» OFFENE AUFGABEN:
A: Schreiben Sie bitte aus dem Gesprächsauszug über Hausrat und Gräber den Abschnitt von „Rahman Abbas: Und“ bis „für das Gespräch!“ wortgetreu heraus.
B: Was zeigten laut dem Gesprächsauszug über Hausrat und Gräber viele der Grabsteine?
C: Setzen Sie den Gesprächsauszug über Hausrat und Gräber im Anschluss an seinen letzten Satz fort.

» VORLIEGENDER TEXT:

****************

Manohar Shyam Joshi: Im Verhältnis zu Alt und Neu. „In einem Stadtteil wurde der gesamte Verkehr gestoppt und Leute stellten allerlei Hausrat auf die Straße. Nicht nur Dosen, Flaschen, Altpapier, sondern auch Fernsehgeräte, Kühlschränke, Stereoanlagen, Waschmaschinen, Möbel, einfach alles! Man sagte mir, dass monatlich zu festen Terminen kostenfrei der Müll abgeholt wurde.“ Unter den Leuten, die auf der Suche nach Verwendbarem durch die Straßen streiften, waren auch Antiquitätenhändler „denn in dieser Konsumkultur, in der Neues sehr schnell alt wird, wird nur mäßig Altes manchmal zur Antiquität. ... Ich habe selbst gesehen, dass mit Kohlen beheizte Bügeleisen, wie sie in Indien von Dhobis (Wäschern) noch verwendet werden, als teure Antiquitäten zum Verkauf angeboten wurden.“

Rahman Abbas: Und es gibt Unterschiede im Verhältnis zu den Verstorbenen. Ich betrat durch Zufall einen Friedhof, es war eine andere Welt. „Die Gräber waren überaus sorgfältig angelegt und systematisch angeordnet und von Gartenanlagen mit Blumen in allen Farben umgeben. An einigen Stellen standen Grablaternen, in denen Kerzen brannten. Viele Grabsteine zeigten ein Bild des Verstorbenen, dazu die Geburts- und Todesdaten.... Der Friedhof glich einer Kunstgalerie. Wieviel Liebe die Leute auf die Grabstätten ihrer Angehörigen verwandt hatten! Ich musste an meine Mutter denken. ... Ich weiß nicht einmal, wo ihr Grab liegt.“

Vielen Dank für das Gespräch!

****************

» GESPEICHERTE EINTRÄGE:

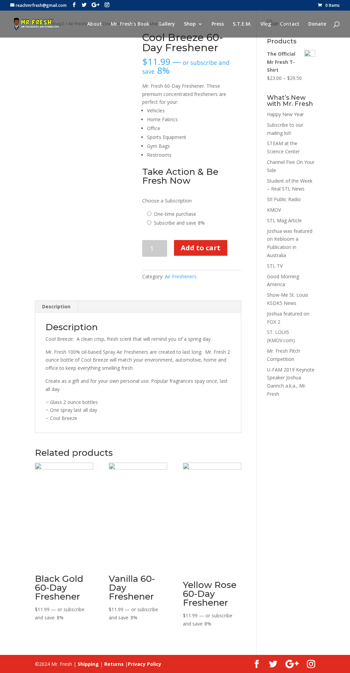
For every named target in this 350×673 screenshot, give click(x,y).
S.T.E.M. (242, 24)
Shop (190, 24)
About (94, 24)
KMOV (274, 210)
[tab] (56, 306)
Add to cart (200, 247)
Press (218, 24)
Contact (289, 24)
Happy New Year (285, 114)
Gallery (166, 24)
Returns (114, 664)
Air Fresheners (181, 276)
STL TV (275, 266)
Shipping (88, 664)
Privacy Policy (144, 664)
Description (56, 306)
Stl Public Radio (284, 199)
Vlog (265, 24)
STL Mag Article (284, 220)
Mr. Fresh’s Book (130, 24)
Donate (317, 24)
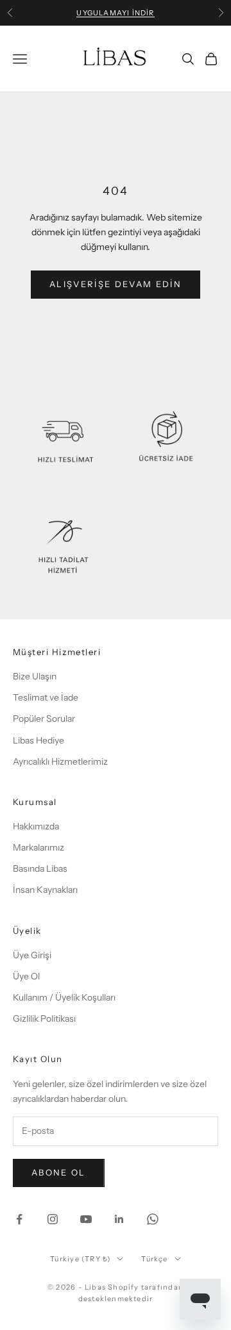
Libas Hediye (38, 740)
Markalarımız (38, 847)
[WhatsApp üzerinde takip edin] (152, 1219)
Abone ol (58, 1172)
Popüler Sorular (44, 718)
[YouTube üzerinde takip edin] (86, 1219)
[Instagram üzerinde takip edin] (52, 1219)
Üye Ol (26, 976)
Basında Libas (40, 868)
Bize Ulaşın (34, 676)
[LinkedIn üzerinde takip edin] (119, 1219)
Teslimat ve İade (45, 697)
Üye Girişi (32, 955)
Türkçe (154, 1258)
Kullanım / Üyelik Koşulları (64, 997)
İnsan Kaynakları (45, 889)
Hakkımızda (36, 826)
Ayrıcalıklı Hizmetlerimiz (60, 761)
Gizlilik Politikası (44, 1018)
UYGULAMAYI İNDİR (115, 12)
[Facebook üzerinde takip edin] (19, 1219)
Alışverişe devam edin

****************

» ERGEBNISSE:
A:
Rahman Abbas: Und es gibt Unterschiede im Verhältnis zu den Verstorbenen. Ich betrat durch Zufall einen Friedhof, es war eine andere Welt. „Die Gräber waren überaus sorgfältig angelegt und systematisch angeordnet und von Gartenanlagen mit Blumen in allen Farben umgeben. An einigen Stellen standen Grablaternen, in denen Kerzen brannten. Viele Grabsteine zeigten ein Bild des Verstorbenen, dazu die Geburts- und Todesdaten.... Der Friedhof glich einer Kunstgalerie. Wieviel Liebe die Leute auf die Grabstätten ihrer Angehörigen verwandt hatten! Ich musste an meine Mutter denken. ... Ich weiß nicht einmal, wo ihr Grab liegt.“

Vielen Dank für das Gespräch!

B: Ein Bild des Verstorbenen sowie die Geburts- und Todesdaten.

C:
 

Literatur

  • Ajneya: Berlin - Nervenzentrum Europas. Übers. L. Lutze. In: Ajneya (Sachchidananda Vatsyayan): Unterwegs zum Fluss. Herausgegeben von L. Lutze und R. Kimmig. Freiburg 1986, 109-112.
  • Nirmal Verma: Cheero Par Chandni. Delhi 1964.
  • Manohar Shyam Joshi: Pashchimi Jarmany Par Udti Nazar. Delhi 2006, Reprint 2010.
  • Sachchidananda Vatsyayan: Ek Boond Sahsa Uchli. Varanasi 1960.
  • Rahman Abbas: Zindeeq. Delhi 2021.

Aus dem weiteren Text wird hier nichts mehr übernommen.